Tasks ▸
1 – Answer these about the write-up on the Seattle house price dataset, one answer a line, marked as the questions are:
(a) What value is given to the basement variable when a house has no basement?
(b) On what scale is a house's condition rated?
(c) Where is the downloaded dataset stored as a .csv?
2 – Summarize the write-up on the Seattle house price dataset in two sentences.
3 – Resume the write-up on the Seattle house price dataset after its final sentence.

Text block ▸
** start **
This dataset has 18 columns that is:-
The date which data was entered.
The price of the house.
The number of bedrooms that a particular house has.
The number of bathrooms that a house.
The number of living square feet of a given house.
Is the size of a lot or floor space of the house.
The number of floors that a house has.
Indicates whether the house is a waterfront property or not. It is categorical variable with '0' indicating that the house is not a waterdront property and '1' indicating that the house is a waterfront property.
The number of views that the has. This is a continuous variable.
This indicates the condition that the house is in from 1 - 4. With 1 indicating that the house is not in a good condition and 4 being that the house is in a great condition.
The square feet of the house above ground.
The square feet of the basement that is if a property has a basement. But, if the house has no basement then this variable is denoted by 0.
This is the year the house was built.
This is the year the house was renovated.
This denotes the street the house is built on.
The city where the particular house is found.
The denotes the state and the zipcode of a particular house.
This denotes the country in which the house is built.
1.3) Background of why i am interested in developing a model to predict the price of houses in Seattle
I have always been fascinated with models that predict future trends. This fascination has overtime turned into an obsession and thus, i knew given the opportunity, knowledge and resources. I always wanted to develop a model to predict future trends. Being a college senior, time is nearing when i am supposed to look at houses to buy for my future family or for investment purposes. And thus, what better way to prepare myself for this journey through the muddy waters of Real estate and understand underlying factors that influence the price of a house. For this tutorial my focus is Washington state.
- Pandas: used for data display and partitioning
- Matplotlib - pyplot: used for plotting Pandas data into graphs and charts
- Seaborn: provides a high-level interface for graphics on top of Matplotlib
- scikit-learn: very popular machine learning library
- linear-model: used to calculate models for multiple linear regression
- model_selection: used to split up dataset into test and training data and evaluate predictions
- statsmodels - api: used to calculate models and statistics with multple linear regression
We import the dataset file from kaggle by manually downloading it onto the local computer. From the local computer we store the dataset as a .csv in the folder where this notebook file is located. Then we use a pandas read_csv to read the file into the notebook to be able to carry out the analysis as shown below.
** end **
Provided material ▸
** start **
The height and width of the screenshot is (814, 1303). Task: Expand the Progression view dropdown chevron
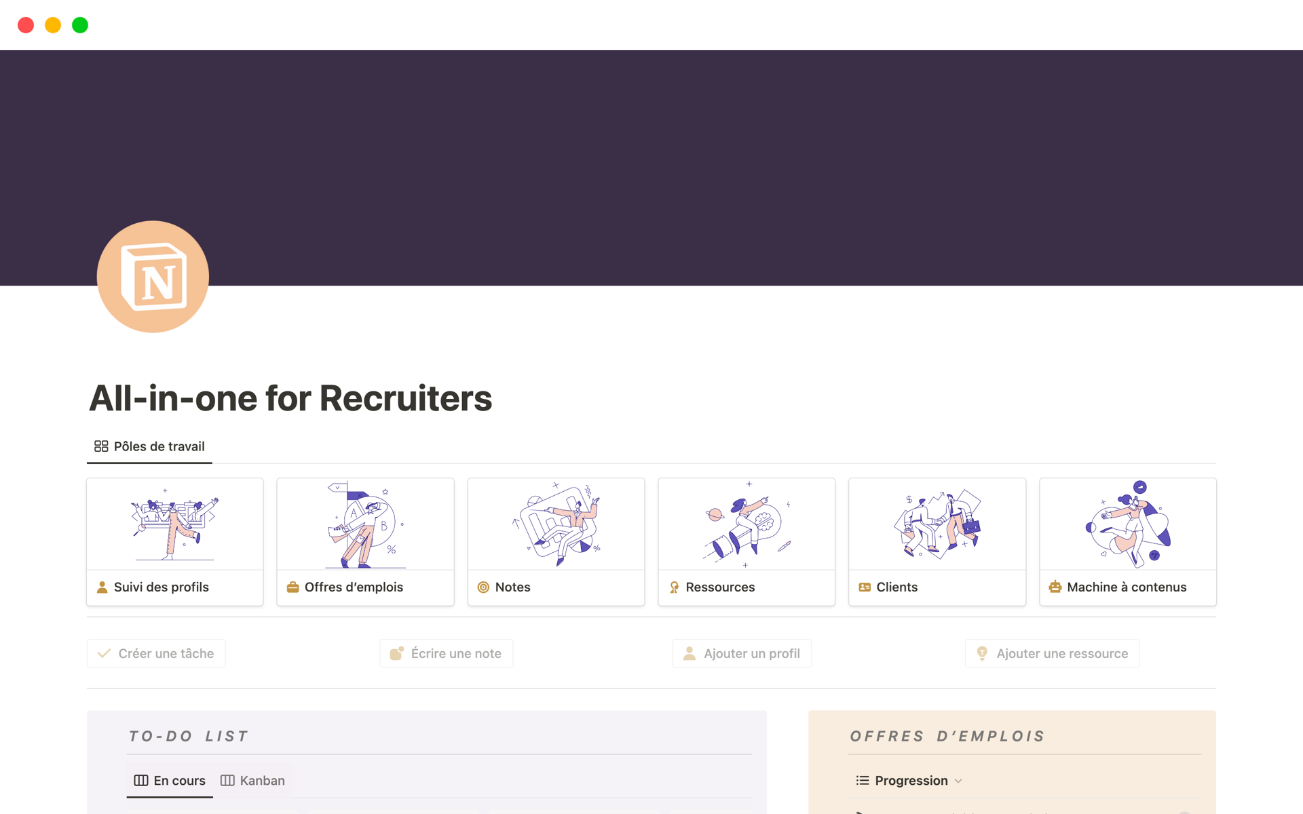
** end **
Responses per task ▸
1 –
(a) 0
(b) From 1 to 4, with 1 meaning not in good condition and 4 meaning great condition.
(c) In the folder where the notebook file is located.

2 – The dataset has 18 columns describing each house, including the date of entry, price, bedrooms, bathrooms, square footage, floors, waterfront status, condition, year built and renovated, and location. The author, a college senior fascinated by models that predict future trends, lists the Python libraries used and explains that the dataset is downloaded from Kaggle, saved as a .csv beside the notebook, and read in with pandas read_csv.

3 –
!pip install lxml
!pip install html5lib
!pip install pydotplus
!pip install folium
import folium
import pandas as pd
import numpy as np
from bs4 import BeautifulSoup as bs
import matplotlib.pyplot as plt
import requests
import lxml
import html5lib
import seaborn as sns
import statsmodels.formula.api as sm
from sklearn.linear_model import LinearRegression
from sklearn.model_selection import train_test_split
from PIL import Image
from urllib.request import Request, urlopen
import scipy.stats as stats
import math
#Importing the house price prediction dataset in our python project for analysis
df = pd.read_csv('data.csv')
#The number of rows in our dataset.
print(df.shape)
I will be carrying out the analysis of data on 4600 rows. This is more than enough rows for us to be confident in our findings and the conclusion we will reach at the end of this tutorial.
#Below is how the table of the dataset looks like
df.head()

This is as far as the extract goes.